Alcune sequenze, inoltre, sono assolutamente all'avanguardia e lasciano in più casi senza fiato, come la ormai nota sequenza dei SEAL in volo su Chicago con le tute alari in pieno attacco Decepticon, o l'emozionante sequenza del grattacielo sotto attacco.
Certe scene non hanno precedenti e mostrano, quindi, una tecnica mai sperimentata prima, andata a perfezionarsi 'in divenire' e che sembra aver risolto, tramite anche alcuni accorgimenti, diversi annosi problemi della visione 3D. In primis, naturalmente, luminosità e velocità di aggiornamento dell'immagine, da sempre cruccio principale del mezzo e potenziale grosso problema per un film come questo, che vive di scene concitate. Ebbene, l'aver scelto di razionalizzare l'approccio all'azione, come accennato prima, non solo ha giovato alla qualità dell'immagine, ma anche allo stile del regista californiano. E non è cosa da poco.
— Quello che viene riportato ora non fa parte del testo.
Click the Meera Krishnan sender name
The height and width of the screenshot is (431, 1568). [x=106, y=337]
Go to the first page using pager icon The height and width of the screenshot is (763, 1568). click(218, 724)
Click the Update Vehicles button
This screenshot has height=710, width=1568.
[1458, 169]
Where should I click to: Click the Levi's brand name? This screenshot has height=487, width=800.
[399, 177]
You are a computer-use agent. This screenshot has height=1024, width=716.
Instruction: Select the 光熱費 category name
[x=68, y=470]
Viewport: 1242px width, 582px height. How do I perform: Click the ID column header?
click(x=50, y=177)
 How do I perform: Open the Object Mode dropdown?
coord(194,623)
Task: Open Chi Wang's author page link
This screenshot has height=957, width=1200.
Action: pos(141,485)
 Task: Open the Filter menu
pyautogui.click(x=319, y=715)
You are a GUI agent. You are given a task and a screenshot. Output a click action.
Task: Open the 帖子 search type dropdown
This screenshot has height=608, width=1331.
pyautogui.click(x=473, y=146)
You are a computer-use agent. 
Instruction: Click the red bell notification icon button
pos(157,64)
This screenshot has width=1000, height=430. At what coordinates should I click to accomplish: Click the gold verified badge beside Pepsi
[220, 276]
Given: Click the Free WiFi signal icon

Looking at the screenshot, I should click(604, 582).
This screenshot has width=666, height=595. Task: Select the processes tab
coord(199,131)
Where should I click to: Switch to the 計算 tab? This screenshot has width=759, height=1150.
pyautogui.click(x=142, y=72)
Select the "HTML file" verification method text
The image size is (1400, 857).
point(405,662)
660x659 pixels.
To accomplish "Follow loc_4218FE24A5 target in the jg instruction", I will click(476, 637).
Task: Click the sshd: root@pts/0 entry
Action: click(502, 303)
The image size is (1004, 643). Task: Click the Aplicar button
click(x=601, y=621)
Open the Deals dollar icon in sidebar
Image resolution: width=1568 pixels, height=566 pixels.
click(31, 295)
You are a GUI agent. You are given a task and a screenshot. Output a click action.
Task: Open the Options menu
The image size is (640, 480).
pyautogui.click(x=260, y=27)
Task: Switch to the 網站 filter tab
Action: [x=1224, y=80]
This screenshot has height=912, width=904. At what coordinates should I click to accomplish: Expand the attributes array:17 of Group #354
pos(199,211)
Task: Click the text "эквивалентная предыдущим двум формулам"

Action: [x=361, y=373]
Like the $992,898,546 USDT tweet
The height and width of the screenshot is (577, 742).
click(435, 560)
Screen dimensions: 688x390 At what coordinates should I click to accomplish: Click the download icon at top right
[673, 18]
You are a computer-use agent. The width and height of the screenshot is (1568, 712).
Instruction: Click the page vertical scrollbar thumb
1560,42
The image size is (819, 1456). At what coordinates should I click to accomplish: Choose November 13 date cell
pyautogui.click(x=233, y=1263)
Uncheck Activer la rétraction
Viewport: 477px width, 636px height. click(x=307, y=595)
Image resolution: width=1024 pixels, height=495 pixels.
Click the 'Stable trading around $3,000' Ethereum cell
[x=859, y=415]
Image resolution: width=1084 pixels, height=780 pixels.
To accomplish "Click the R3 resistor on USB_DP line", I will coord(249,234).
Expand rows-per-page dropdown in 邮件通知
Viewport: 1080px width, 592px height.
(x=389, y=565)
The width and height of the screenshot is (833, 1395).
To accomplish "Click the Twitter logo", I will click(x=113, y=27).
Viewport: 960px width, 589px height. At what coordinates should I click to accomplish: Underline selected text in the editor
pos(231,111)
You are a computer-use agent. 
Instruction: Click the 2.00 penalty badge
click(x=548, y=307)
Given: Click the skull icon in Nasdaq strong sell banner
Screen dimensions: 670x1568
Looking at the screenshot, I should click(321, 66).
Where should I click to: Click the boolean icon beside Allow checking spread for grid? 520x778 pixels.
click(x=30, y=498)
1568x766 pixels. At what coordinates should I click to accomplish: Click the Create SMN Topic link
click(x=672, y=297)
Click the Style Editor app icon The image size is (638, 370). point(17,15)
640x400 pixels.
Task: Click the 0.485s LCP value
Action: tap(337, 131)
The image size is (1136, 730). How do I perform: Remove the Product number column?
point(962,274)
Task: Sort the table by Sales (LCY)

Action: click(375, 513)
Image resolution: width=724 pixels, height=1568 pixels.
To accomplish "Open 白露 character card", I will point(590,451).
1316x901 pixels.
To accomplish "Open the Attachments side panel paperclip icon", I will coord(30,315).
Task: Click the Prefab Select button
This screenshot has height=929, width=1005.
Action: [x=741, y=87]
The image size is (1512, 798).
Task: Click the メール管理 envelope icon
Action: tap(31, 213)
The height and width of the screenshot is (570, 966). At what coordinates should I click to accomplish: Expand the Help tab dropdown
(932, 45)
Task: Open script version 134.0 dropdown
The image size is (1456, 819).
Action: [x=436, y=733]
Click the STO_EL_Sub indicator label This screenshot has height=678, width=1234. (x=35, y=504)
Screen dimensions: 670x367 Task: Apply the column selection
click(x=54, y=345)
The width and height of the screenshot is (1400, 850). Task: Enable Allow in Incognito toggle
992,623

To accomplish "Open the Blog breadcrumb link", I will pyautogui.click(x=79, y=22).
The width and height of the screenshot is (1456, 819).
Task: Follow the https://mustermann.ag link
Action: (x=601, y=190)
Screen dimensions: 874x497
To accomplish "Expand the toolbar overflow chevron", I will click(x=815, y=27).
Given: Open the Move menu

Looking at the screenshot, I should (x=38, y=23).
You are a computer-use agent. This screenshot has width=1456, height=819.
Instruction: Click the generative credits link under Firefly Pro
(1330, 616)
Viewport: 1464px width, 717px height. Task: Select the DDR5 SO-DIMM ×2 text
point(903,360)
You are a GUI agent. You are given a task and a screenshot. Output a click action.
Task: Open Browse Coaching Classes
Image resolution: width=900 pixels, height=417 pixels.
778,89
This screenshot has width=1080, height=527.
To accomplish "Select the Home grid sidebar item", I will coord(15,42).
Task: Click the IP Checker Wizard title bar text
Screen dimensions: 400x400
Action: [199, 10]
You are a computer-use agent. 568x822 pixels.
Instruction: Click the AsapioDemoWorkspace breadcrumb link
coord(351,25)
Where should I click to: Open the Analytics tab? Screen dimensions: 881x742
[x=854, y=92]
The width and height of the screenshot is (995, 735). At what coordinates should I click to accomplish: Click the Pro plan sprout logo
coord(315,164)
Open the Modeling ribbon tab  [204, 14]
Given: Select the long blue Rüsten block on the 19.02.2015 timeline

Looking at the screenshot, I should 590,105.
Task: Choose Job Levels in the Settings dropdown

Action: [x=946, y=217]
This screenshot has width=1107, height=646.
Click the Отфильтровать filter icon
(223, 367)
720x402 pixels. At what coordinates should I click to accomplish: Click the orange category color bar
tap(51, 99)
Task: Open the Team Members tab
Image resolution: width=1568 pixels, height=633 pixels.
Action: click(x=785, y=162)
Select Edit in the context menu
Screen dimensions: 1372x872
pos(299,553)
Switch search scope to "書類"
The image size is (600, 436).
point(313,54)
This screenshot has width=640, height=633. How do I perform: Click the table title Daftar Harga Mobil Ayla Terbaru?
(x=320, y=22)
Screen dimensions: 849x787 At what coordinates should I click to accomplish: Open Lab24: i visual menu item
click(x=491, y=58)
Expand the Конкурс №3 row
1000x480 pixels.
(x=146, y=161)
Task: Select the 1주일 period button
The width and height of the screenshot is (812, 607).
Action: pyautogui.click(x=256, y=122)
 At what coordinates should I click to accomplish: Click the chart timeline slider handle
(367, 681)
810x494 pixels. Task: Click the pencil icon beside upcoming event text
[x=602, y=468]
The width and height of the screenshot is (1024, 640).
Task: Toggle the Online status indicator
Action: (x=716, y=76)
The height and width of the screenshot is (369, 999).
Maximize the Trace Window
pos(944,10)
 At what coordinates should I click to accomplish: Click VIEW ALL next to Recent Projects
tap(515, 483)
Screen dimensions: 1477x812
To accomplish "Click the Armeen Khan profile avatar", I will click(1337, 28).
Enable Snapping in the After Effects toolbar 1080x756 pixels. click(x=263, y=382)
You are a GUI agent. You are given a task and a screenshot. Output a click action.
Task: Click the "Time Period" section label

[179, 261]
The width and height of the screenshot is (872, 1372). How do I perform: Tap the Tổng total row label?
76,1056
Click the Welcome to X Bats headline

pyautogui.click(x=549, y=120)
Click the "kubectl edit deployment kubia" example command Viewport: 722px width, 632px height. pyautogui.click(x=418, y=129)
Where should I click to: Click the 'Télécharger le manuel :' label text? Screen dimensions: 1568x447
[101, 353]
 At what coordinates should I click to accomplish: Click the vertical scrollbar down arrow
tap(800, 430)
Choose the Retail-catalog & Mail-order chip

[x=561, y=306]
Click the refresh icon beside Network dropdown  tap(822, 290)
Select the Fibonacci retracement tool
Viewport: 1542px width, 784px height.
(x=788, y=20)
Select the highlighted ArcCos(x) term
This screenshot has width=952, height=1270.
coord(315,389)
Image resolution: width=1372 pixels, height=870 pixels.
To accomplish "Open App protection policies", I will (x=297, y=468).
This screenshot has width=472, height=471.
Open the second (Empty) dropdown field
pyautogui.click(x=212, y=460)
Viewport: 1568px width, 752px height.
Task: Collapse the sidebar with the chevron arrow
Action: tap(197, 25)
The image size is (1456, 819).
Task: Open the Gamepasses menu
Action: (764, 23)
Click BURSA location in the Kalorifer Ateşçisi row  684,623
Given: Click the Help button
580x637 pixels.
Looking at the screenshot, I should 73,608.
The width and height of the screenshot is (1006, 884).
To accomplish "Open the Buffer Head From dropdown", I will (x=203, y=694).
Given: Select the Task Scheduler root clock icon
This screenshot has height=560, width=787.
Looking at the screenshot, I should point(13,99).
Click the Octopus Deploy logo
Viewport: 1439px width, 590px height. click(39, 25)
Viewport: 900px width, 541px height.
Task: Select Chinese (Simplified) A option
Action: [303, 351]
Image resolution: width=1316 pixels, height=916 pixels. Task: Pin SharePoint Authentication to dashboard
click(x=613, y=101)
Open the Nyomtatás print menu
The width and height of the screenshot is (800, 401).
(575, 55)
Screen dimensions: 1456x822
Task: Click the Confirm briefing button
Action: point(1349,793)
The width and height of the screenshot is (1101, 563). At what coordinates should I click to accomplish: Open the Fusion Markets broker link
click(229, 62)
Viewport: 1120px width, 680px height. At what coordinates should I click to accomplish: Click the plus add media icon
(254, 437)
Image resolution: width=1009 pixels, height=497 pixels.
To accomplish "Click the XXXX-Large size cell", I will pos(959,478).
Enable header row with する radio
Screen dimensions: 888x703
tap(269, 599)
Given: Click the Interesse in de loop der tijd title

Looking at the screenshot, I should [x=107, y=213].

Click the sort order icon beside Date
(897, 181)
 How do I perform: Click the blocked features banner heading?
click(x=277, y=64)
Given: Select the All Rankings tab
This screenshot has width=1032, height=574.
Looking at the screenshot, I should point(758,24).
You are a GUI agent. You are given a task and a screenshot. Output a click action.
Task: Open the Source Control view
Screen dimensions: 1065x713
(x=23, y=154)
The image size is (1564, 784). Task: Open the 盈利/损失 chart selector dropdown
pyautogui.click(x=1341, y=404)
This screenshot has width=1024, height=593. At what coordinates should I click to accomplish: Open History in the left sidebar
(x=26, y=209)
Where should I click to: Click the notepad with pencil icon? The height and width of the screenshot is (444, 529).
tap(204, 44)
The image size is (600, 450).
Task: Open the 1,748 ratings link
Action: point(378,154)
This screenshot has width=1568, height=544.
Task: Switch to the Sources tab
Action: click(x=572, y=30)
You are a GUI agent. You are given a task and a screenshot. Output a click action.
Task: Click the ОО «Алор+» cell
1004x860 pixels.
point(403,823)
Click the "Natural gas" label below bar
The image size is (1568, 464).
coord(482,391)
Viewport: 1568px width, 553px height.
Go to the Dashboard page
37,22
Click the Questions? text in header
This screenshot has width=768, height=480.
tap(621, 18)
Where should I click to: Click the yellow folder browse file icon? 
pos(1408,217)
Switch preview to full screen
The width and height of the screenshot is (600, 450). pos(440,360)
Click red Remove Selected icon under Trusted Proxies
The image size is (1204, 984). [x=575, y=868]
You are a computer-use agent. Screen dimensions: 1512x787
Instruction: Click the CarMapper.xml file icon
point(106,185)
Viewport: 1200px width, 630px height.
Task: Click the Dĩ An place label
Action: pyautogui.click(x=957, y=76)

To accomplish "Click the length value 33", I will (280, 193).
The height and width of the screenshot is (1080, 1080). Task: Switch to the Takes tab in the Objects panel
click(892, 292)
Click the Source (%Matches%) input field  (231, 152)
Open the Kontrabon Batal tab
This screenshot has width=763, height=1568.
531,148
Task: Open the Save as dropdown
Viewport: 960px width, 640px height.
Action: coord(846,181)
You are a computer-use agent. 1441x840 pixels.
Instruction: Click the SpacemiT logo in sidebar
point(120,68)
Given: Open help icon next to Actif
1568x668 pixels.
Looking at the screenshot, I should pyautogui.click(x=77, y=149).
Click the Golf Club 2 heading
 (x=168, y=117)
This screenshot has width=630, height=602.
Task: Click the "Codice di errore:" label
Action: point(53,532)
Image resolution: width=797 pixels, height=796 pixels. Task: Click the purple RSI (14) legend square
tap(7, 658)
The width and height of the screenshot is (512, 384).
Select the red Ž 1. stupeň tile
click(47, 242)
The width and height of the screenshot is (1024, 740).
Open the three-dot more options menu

Nel bene e nel male, Bay firma il nuovo manifesto del cinema d'azione americano. La vera apoteosi del pop-corn movie, che potete anche tacciare di essere 'solo' botti&botte, belle donne, inseguimenti e computer grafica, oltretutto imbevuti di palese retorica nazionalista. Eppure è uno spettacolo che (a differenza dell'interminabile e a tratti irritante secondo episodio) non annoia mai e a tratti esalta, essendo confezionato con cura e con i migliori mezzi possibili. La storia, per quanto semplice, farà contenti tutti, andando a ricordare molto le serie animate originali, e gli interpreti sono ben sfruttati. L'atmosfera e l'epicità, ben sottolineati dalla colonna sonora ad opera di Steve Jablonsky e degli immancabili Linkin Park, non mancano, e il film meriterebbe la visione anche solo per il primo 3D davvero ben sfruttato della storia del cinema, in grado - tra l'altro - di migliorare e non peggiorare lo stile di un regista. Di un regista come Bay, oltretutto.